Fixed-Length MACs

This is the most basic type of MAC system and uses Pseudorandom Function Generators (PRFGs). A fixed-length MAC uses keys and messages that are of the same length $n$ and also produce tags with length $n$ . Indeed, they are very limited because they require long keys for long messages and produce equally long tags which is a problem because bandwidth is limited. Nevertheless, fixed-length MACs can be used to implement more sophisticated and useful systems.

The signing algorithm of a fixed-length MAC $Sign (key : str [n], message : str [n]) \to str [n]$ can be any pseudorandom function generator $PRFG (seed : str [n], idb : str [n]) \to str [n]$ where the secret key $k$ is used as the seed and the message $m$ is the input data block, i.e.

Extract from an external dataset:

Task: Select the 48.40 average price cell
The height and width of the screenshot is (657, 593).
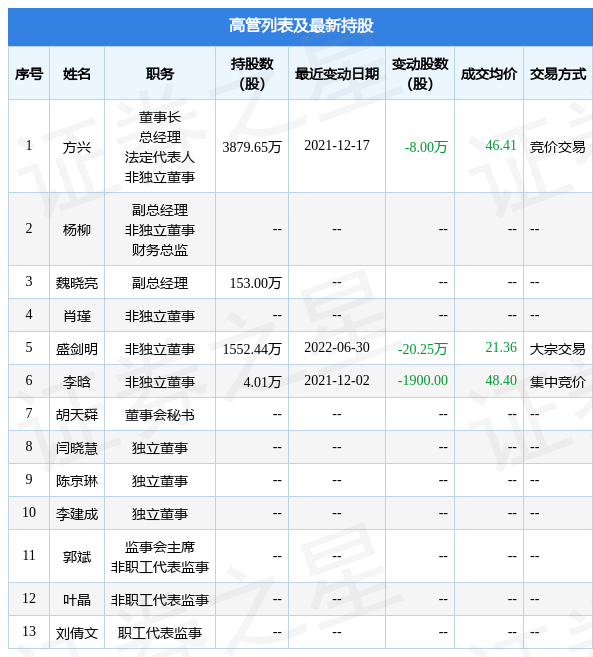Action: tap(501, 380)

$Sign (k, m) : = PRFG (k, m)$

Since the signing algorithm is just a PRFG, this is a deterministic MAC system and so we can just use the trivial verification algorithm for $Verify$ , i.e.

#![allow(unused)]
fn main() {
fn Verify(key: str[n], message: str[n], tag: str[n]) -> bool {
	generated_tag = Sign(key, message);
	return generated_tag == tag;
}
}

Indeed, this construction turns out to be a secure MAC system so long as the PRFG used for signing is secure.

Proof: Security of Fixed-Length MACs

Suppose, towards contradiction, that there is an efficient adversary $A$ which can query the pseudorandom function $Sign_{k}$ , obtained from $PRFG$ with a seed $k$ , with $q = poly (n)$ messages and can thus get the message-tag pairs $(m_{1}, τ_{1}), (m_{2}, τ_{2}), ..., (m_{q}, τ_{q})$ . The adversary $A$ then produces a valid existential forgery $(m, τ)$ with probability non-negligibly greater than $\frac{1}{∣ K ∣}$ , i.e.

$Pr [Sign (k, m) = τ] > \frac{1}{2 ^{n}} + ξ (n)$

for some non-neglgible $ξ (n)$ . We can use this adversary to construct a distinguisher $D$ which can tell apart a PRF from a random function with non-negligible probability. Indeed, suppose that $A$ is given oracle access to some function $O$ which is either $Sign_{k}$ or a truly random function, but $A$ does not know which it is.

The distinguisher $D$ is the following.

#![allow(unused)]
fn main() {
fn D() -> bit {
	let existential_forgery = A(); // A performs q queries and returns an existential forgery
	
	if existential_forgery.tag == O(existential_forgery.message) {
		return 1;
	}
	else {
		return 0;
	}
}
}

If the oracle function $O$ is indeed $Sign$ , then the probability that the tag $τ$ of the existential forgery equals $O (m) \equiv Sign_{k} (m)$ , where $m$ is the message of the existential forgery, is greater than $\frac{1}{2 ^{n}} + ξ (n)$ and so is the probability that $D$ outputs $1$ .

On the other hand, if the oracle function $O$ is some truly random function $H$ , then the probability that the tag $τ$ of the existential forgery equals $O (m) \equiv H (m)$ , where $m$ is the message of the existential forgery, is just $\frac{1}{2 ^{n}}$ , since the function $H$ is truly random and the powers of $A$ are useless against it due to its lack of information about the function.

Therefore,

$Pr [D (S i g n_{k}) = 1] - H \leftarrow_{R} ({0, 1}^{n} \to {0, 1}^{n}) Pr [D (H) = 1] > > \frac{1}{2 ^{n}} + ξ (n) - \frac{1}{2 ^{n}} > ξ (n)$

Since $ξ (n)$ is non-negligible, this contradicts the fact that $Sign_{k}$ is a pseudorandom function.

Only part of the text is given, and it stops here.